About this task: Take from the records below each line that holds "computer".

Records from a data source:
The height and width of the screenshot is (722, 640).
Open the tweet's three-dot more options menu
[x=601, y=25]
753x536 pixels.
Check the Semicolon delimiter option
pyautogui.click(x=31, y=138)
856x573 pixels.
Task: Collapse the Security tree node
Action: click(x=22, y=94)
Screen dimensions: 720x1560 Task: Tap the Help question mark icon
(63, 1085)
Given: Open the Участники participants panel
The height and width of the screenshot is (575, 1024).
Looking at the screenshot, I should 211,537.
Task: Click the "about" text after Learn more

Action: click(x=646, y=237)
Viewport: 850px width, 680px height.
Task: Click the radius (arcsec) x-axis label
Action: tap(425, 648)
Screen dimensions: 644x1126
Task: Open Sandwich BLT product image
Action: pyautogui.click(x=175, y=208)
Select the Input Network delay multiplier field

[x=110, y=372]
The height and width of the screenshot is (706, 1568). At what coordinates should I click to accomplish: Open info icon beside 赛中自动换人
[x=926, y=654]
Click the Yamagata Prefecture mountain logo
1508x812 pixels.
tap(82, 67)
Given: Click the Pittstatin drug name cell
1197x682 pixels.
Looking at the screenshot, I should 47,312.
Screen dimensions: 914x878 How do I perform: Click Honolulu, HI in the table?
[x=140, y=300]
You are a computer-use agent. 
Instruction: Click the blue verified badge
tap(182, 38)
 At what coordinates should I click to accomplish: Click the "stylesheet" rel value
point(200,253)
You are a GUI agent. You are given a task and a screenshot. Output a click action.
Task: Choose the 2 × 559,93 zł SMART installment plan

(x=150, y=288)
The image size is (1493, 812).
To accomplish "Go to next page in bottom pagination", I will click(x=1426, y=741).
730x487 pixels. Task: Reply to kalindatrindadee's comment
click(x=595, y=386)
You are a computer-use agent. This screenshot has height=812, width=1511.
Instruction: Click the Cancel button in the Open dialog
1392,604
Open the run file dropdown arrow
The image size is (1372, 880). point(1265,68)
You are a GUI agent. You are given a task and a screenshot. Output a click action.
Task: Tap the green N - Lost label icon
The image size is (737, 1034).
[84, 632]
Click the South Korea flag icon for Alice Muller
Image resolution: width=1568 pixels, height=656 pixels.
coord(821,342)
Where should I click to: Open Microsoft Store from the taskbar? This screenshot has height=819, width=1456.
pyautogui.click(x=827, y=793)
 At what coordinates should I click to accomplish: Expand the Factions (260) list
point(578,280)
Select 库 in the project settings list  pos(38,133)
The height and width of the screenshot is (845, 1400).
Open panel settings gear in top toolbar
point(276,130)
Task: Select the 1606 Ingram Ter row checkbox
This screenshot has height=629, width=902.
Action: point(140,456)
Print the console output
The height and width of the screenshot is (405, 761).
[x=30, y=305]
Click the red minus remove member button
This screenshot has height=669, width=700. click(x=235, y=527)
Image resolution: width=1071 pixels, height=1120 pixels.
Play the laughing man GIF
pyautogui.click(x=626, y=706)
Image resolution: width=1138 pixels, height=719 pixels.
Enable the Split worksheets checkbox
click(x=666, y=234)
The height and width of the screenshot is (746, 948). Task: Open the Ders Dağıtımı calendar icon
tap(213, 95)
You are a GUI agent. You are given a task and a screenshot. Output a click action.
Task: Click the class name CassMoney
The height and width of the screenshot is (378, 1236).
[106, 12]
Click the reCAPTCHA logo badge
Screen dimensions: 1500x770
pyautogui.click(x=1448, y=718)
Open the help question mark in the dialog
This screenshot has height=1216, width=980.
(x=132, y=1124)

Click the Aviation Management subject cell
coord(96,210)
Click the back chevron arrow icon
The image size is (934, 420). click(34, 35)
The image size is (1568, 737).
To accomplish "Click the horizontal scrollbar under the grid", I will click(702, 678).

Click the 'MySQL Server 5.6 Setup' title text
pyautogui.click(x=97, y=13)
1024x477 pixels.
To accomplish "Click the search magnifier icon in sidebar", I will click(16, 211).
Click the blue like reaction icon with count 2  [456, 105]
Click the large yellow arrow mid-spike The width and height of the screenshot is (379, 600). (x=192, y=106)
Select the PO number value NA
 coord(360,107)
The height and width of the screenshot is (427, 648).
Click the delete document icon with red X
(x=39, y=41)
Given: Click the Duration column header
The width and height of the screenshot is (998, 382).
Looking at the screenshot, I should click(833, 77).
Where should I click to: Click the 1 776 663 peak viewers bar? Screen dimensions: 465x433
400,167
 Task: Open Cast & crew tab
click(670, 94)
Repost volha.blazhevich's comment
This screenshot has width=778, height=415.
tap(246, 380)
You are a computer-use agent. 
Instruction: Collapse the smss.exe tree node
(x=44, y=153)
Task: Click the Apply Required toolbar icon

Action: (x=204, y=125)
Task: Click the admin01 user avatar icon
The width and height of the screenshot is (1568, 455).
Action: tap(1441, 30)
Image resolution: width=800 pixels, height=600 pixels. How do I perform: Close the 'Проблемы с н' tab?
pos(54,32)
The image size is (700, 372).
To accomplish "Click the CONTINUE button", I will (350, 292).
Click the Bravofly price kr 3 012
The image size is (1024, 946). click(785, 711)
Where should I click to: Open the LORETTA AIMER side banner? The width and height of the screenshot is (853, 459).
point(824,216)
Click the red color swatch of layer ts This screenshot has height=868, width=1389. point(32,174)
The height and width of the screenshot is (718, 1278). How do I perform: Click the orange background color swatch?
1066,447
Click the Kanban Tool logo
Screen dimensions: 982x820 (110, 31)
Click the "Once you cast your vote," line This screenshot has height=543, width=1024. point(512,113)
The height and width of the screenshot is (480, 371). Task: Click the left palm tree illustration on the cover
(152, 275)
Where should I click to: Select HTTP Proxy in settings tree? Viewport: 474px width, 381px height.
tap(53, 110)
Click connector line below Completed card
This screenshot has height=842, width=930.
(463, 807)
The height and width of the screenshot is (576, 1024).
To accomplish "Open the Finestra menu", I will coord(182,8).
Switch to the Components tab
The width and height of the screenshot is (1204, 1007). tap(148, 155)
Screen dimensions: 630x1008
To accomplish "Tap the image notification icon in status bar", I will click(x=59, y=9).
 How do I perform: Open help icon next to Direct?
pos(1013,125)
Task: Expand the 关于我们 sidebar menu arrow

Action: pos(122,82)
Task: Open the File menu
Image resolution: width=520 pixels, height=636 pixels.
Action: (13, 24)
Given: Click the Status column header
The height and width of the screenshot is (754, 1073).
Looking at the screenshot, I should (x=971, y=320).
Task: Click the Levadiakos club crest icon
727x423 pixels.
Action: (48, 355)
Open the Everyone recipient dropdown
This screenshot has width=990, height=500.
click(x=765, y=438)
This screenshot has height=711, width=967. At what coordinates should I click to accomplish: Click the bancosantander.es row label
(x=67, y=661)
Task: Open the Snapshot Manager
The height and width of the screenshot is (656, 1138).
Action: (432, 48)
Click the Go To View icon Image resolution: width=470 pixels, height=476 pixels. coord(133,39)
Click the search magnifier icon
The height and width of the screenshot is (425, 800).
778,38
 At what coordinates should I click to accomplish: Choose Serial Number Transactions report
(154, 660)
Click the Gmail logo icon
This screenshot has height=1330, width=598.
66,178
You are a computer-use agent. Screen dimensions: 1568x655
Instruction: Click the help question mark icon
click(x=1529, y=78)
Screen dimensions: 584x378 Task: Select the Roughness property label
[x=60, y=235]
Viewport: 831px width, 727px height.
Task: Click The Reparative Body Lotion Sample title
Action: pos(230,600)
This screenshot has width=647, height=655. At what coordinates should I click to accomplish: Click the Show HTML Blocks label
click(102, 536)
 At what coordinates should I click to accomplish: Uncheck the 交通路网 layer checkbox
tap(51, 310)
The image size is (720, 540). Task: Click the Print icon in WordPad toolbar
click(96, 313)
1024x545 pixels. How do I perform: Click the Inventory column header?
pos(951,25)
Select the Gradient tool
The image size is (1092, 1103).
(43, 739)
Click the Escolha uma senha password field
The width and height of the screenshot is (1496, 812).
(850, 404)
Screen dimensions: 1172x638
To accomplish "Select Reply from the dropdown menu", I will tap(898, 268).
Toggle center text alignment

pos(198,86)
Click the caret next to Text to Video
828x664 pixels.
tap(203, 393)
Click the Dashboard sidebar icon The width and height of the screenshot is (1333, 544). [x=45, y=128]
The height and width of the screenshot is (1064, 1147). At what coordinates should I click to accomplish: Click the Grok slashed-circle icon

Answer below:
You are a computer-use agent. 
You are a computer-use agent. This screenshot has height=812, width=1511.
You are a computer-use agent. 
You are a computer-use agent. Screen dimensions: 1568x655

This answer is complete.